Laboratorium pratransfusi terus
mengalami perkembangan. Perkembangan terjadi mulai dari pemeriksaan yang sangat
sederhana sampai pemeriksaan otomatispun telah berhasil dilakukan. Pada awal
abad ke-19, laboratorium pratransfusi hanya bisa dikerjakan terbatas pada
pemeriksaan golongan darah dan crossmatcing
dengan menggunakan metode slide test
dan tube test. Pada tahun 1945
Coombs, Mourant
dan Race menemukan pemeriksaan antiglobulin untuk mendeteksi antibodi yang
mensensitisisasi sel darah merah maupun antibodi yang bebas dalam serum. Tahun
1946 Coombs dan Cowokers melaporkan penggunaan Anti Human Globulin (AHG) untuk mendeteksi sensitisasi sel darah merah secara in vivo pada bayi baru lahir dengan
kelainan hemolitik dan selanjutnya dikenal dengan Direct Antiglobulin Testing (DAT). Pada tahun 1960 mulai digunakan
metode micoplate testing untuk
mendeteksi adanya antigen sel darah merah dan antibodi dalam serum secara rutin
terutama di Unit Transfusi Darah (UTD). Metode micoplate testing ini terdiri dari 96 wells yang digunakan untuk menggantikan metode tube test pada pemeriksaan dengan jumlah test yang banyak.
Perkembangan selanjutnya
yakni pada Tahun 1985, Dr.

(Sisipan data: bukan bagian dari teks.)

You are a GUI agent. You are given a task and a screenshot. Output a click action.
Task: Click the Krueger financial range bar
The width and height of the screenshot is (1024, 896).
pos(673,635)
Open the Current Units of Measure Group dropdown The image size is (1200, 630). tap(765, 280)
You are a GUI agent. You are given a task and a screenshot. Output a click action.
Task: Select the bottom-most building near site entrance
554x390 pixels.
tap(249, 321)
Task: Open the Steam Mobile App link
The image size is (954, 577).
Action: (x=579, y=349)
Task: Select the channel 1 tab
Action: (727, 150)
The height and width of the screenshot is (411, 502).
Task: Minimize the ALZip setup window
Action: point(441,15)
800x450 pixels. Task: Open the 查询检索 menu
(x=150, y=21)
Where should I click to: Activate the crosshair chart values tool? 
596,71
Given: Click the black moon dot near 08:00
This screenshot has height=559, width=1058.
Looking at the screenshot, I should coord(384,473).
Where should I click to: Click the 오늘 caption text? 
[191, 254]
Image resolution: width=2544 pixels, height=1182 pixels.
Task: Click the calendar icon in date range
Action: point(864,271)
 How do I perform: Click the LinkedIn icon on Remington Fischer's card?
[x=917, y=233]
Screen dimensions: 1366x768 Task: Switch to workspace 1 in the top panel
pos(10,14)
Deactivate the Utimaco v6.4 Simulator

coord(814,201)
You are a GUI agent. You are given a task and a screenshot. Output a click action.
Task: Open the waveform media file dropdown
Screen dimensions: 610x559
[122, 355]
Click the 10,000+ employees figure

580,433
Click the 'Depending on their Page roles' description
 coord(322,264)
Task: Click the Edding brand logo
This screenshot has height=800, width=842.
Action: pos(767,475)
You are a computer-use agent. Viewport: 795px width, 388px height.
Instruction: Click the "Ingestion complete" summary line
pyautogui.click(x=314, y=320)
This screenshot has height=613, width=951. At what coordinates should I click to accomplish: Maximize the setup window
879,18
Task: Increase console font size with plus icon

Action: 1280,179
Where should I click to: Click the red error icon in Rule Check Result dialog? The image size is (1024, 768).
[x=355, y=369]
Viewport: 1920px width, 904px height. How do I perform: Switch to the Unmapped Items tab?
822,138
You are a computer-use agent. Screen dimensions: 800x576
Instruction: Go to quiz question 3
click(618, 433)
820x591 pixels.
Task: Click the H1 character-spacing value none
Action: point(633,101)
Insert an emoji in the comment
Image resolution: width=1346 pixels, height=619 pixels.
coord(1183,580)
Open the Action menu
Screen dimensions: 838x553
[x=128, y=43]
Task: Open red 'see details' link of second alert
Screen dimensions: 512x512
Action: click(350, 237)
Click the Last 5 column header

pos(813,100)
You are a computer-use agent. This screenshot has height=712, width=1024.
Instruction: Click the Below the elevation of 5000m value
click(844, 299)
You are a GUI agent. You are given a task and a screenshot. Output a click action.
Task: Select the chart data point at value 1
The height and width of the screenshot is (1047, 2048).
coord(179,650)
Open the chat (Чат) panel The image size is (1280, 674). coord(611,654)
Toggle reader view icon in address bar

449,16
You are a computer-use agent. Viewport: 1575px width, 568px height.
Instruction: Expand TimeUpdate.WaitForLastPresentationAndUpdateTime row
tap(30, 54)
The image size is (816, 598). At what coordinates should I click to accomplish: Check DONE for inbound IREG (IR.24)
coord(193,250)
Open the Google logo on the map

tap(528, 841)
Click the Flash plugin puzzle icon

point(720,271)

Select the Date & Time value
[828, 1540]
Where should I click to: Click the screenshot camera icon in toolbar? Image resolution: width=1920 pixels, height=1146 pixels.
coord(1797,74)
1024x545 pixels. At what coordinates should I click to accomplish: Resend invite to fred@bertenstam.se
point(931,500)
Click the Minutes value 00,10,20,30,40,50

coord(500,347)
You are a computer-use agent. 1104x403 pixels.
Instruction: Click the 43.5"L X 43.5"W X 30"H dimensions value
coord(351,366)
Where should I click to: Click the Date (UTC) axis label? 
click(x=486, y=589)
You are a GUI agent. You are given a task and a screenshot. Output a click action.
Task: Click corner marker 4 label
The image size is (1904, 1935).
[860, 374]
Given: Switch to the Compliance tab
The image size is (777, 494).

Yves Lapierre dari Perancis mengembangkan teknik gel test menggunakan berbagai media
seperti gelatin, acrylamide gel, dan glass beads. Dr. Lapierre menemukan
adanya aglutinasi selama sedimentasi dan sentrifugasi standar serta menemukan
adanya partikel gel sebagai materi yang ideal untuk mendeteksi aglutinasi.
Perkembangan selanjutnya pada tahun 1978 Rosenfield dan Coworker pertama kali
berhasil mengaplikasikan prinsip solid-phase
immunoassay untuk pemeriksaan golongan darah dan antibodi skirining.
Selanjutnya solid-phase immunoassay
mengalami perkembangan sehingga dikenal adanya solid-phase red cell adherence (SPRCA), solid-phase protein A dan solid-phase
enzyme-linked immunosorbent assay (ELISA). Tahun 1988, Dr. Lapierre dan DiaMed A.G mengembangkan produksi gel
di Eropa dan September 1994 Food and Drug
Administration (FDA) memberikan ijin produksi dan distribusi antiglobulin anti-IgG gel card. Penemuan terus berlanjut sehingga
saat ini pemeriksaan laboratorium immunohematology
sudah berjalan dengan sistem automation
technology.
Dalam buku ini akan dibahas secara
rinci mengenai berbagai pemeriksaan laboratorium sebelum produk darah
ditransfusikan kepada pasien. Buku ini diharapkan dapat meningkatkan pemahaman
serta ketrampilan para petugas yang terlibat dalam pelayanan transfusi darah.
Selain itu, buku ini diharapkan dapat menciptakan persepsi yang sama baik antar
petugas teknis, dokter laboratorium, para klinisi maupun pihak manajemen yang
terlibat dalam pelayanan transfusi darah sehingga pada akhirnya pasien akan
mendapatkan manfaat transfusi secara maksimal dan risiko seminimal mungkin.